Hommage à Leiji Matsumoto, samouraï de l’Éternité

Il était imperturbable et généreux. Avec son éternel bonnet noir pour empêcher ses cheveux blancs de le gêner quand il travaillait sur ses planches, Leiji Matsumoto dégageait une vitalité à toute épreuve.

 

Leiji Matsumoto

1938 - 2023

 

« J’ai décidé d’ajouter une petite tête de mort de pirate à mon bonnet que j’ai coloriée en rouge pour signifier que je suis toujours vivant », racontait-il lors de notre première rencontre en 2019 aux Monaco Anime Game International Conferences. L’immense mangaka a rejoint la nuit d’or à 85 ans.

Le grand public connaissait mieux Albator, le commandant balafré du Death Shadow (alias Captain Harlock au pays du Soleil-Levant) que son créateur.

Né en 1938 sur l’île de Kyûshû, Akira Matsumoto souhaitait devenir aviateur comme son père. Une sévère myopie empêcha ce rêve mais décupla son amour pour les avions et les vaisseaux spatiaux. Connu pour sa ténacité, le mangaka décida de changer de prénom.

 

Visuel d’Albator, le héros principal de la série Albator, Corsaire de l'Espace et Albator 84

 

« Je me considère moi-même comme un guerrier, la preuve j’ai changé mon prénom en Leiji, ce qui veut dire avec les idéogrammes : Samouraï de l’Éternité. »

 

Après avoir commencé ses aventures d’auteur dans le manga pour jeunes filles (shôjo manga), il s’est tourné vers la science-fiction en 1968 avec Sexaroid. Ce récit adulte lui a permis d’affiner son style graphique qui deviendra inimitable, avec ses personnages féminins aux belles chevelures.

 
 

« Les cheveux longs de mes héroïnes étaient très utiles pour esquiver la censure quand je voulais les dessiner nues. »

 

Couverture du tome 1 de Sexaroid.

 

Couverture du tome 1 de Galaxy Express 999.

 

Un an plus tard, Albator connaissait sa première aventure dans Dai-Kaizoku Captain Harlock. Il fallut attendre le western Gun Frontier en 1972 pour que Leiji Matsumoto trouve enfin sa formule magique.

Il inventa trois personnages iconiques qu’il réutilisera dans ses scénarios pendant des décennies : une grande femme aux cheveux longs, un jeune homme combatif et taciturne, et un fidèle compagnon à petite taille qui peut porter des lunettes.
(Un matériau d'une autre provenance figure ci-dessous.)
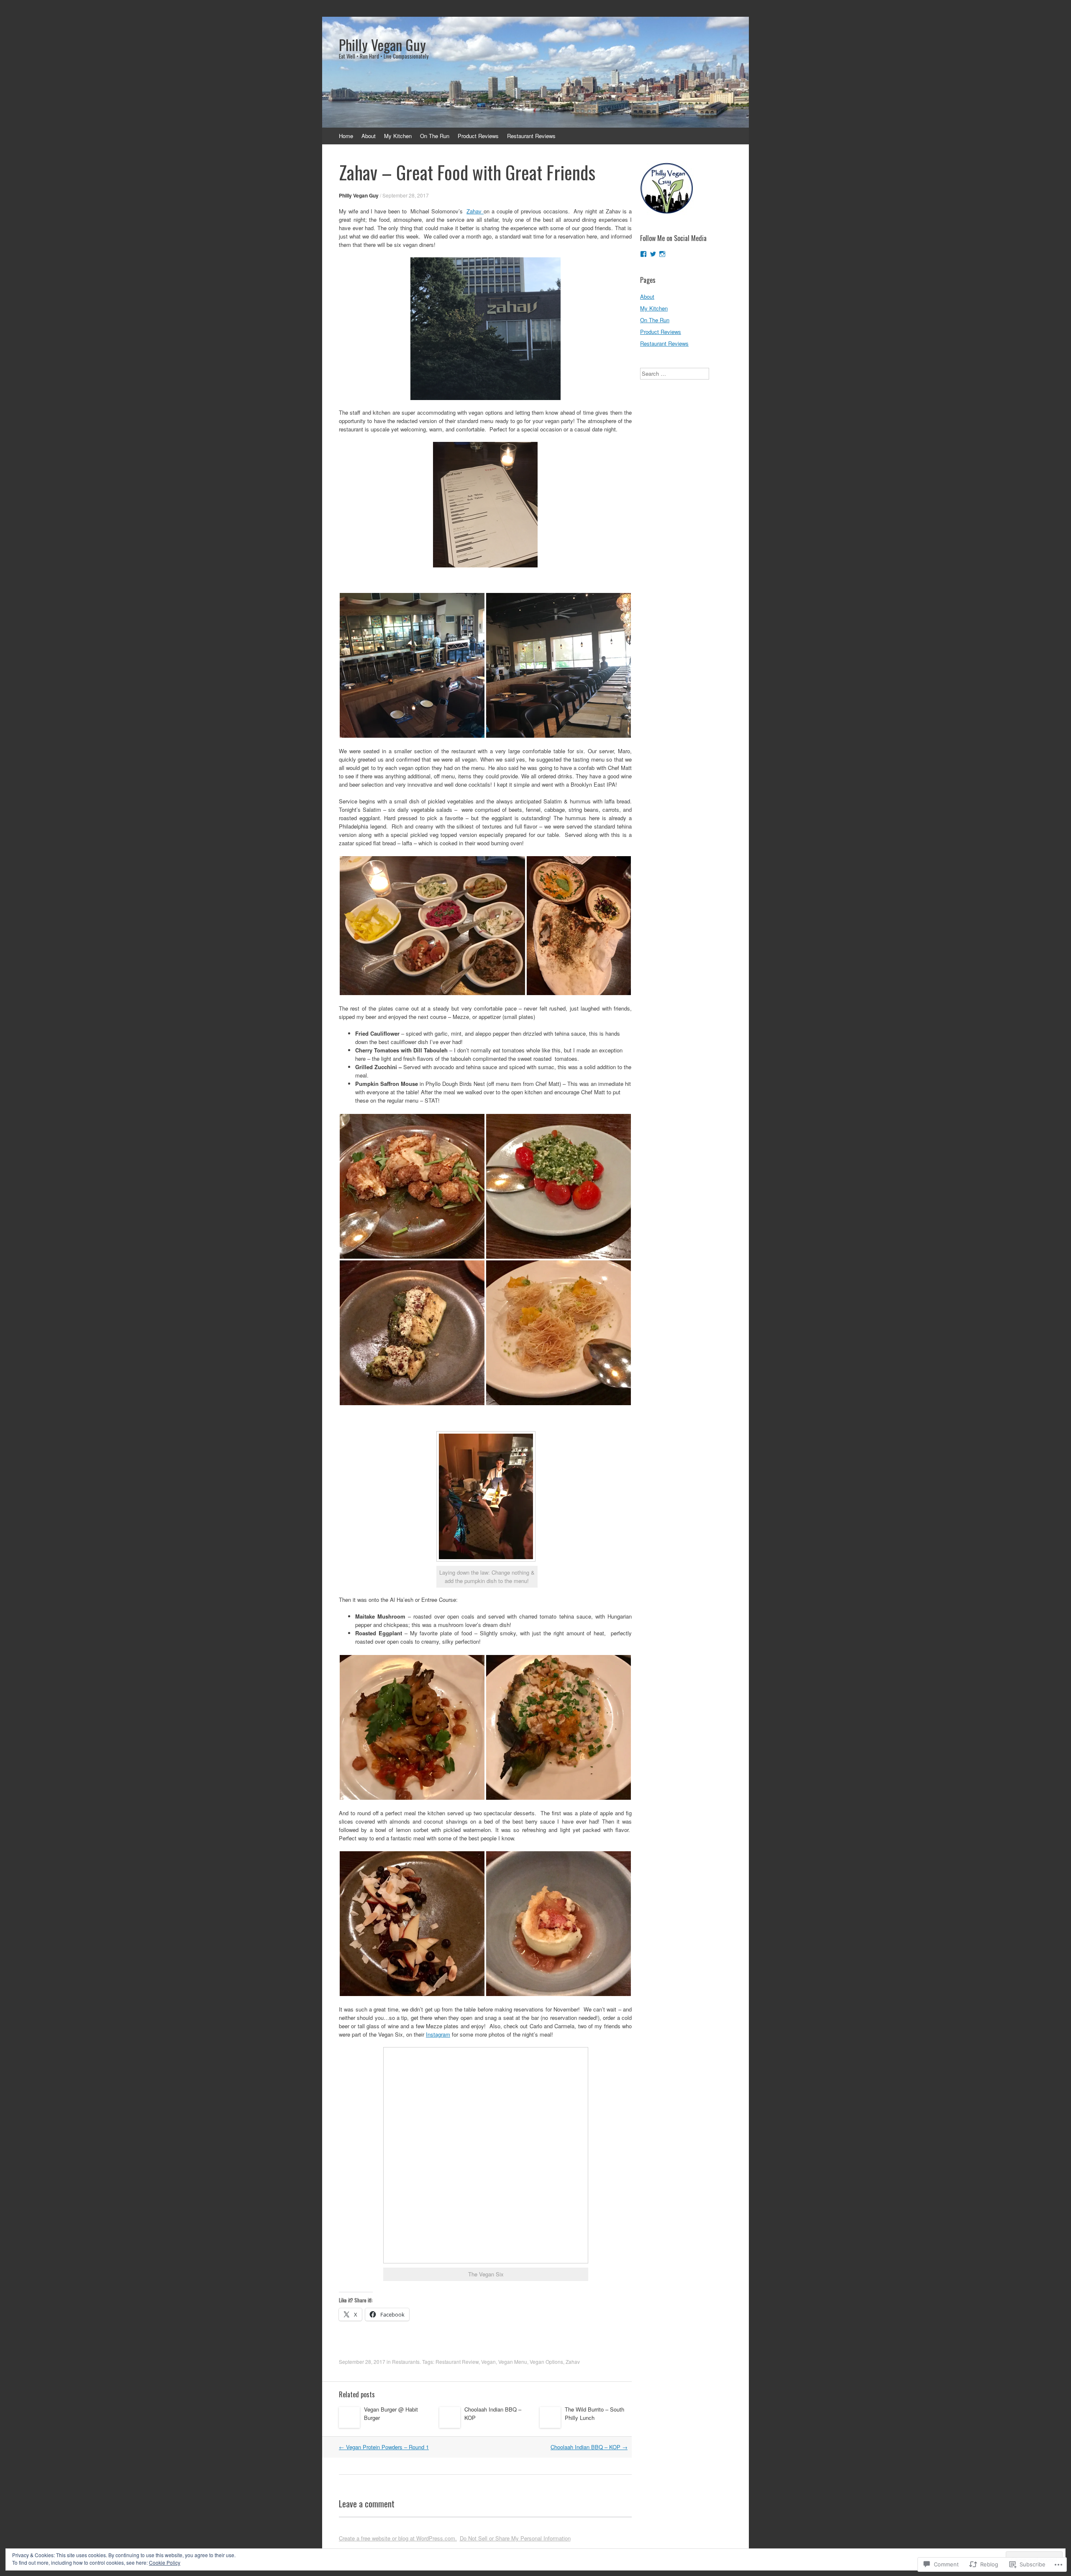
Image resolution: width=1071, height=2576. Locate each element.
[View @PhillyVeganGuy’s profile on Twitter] (653, 254)
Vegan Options (546, 2361)
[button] (412, 665)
Ensuite, il a publié Cosmoship Yamato, dans lequel il développait un univers mêlant space opera, hard science et monde post-apocalyptique. En 1977, il a donné naissance à quatre séries cultes de science-fiction : Captain Albator, Danguard A, Galaxy Express 999 et Queen Emeraldas.

Les bases du Leijiverse, un univers transmédia en avance sur son époque, étaient posées. Presque tous ses récits et ses personnages seraient désormais connectés entre eux.

 

Illustration du Leijiverse

Source inconnue

 

En France, la diffusion du dessin animé Albator 78 en 1980 puis d’Albator 84 sur Antenne 2 (avec Goldorak et Candy) fut un énorme succès générationnel.

Vingt ans après la première apparition à la télévision d’Albator, deux Français débarquèrent dans l’atelier du dessinateur pour lui proposer de mettre en scène un film d’animation sur leur album Discovery. Les Daft Punk firent du mangaka une icône pop.

Alors que notre entrevue touchait à sa fin, Leiji Matsumoto refusa de s’arrêter de parler. Pendant plus de dix minutes, il évoqua ses souvenirs sans faire attention au regard médusé de sa traductrice.

Il nous raconta ses voyages, lorsqu’il nageait dans l’Amazone ou le Nil, son ascension du Machu Picchu, ou encore le jour où, au-dessus du Brésil, le commandant de bord d’un Concorde le laissa un moment aux manettes. Il avait conclu notre entretien par cette phrase : « J’ai eu beaucoup de chance, vous savez. » Nous aussi. 

 

Photographie de Leiji Matsumoto en compagnie des Daft Punk.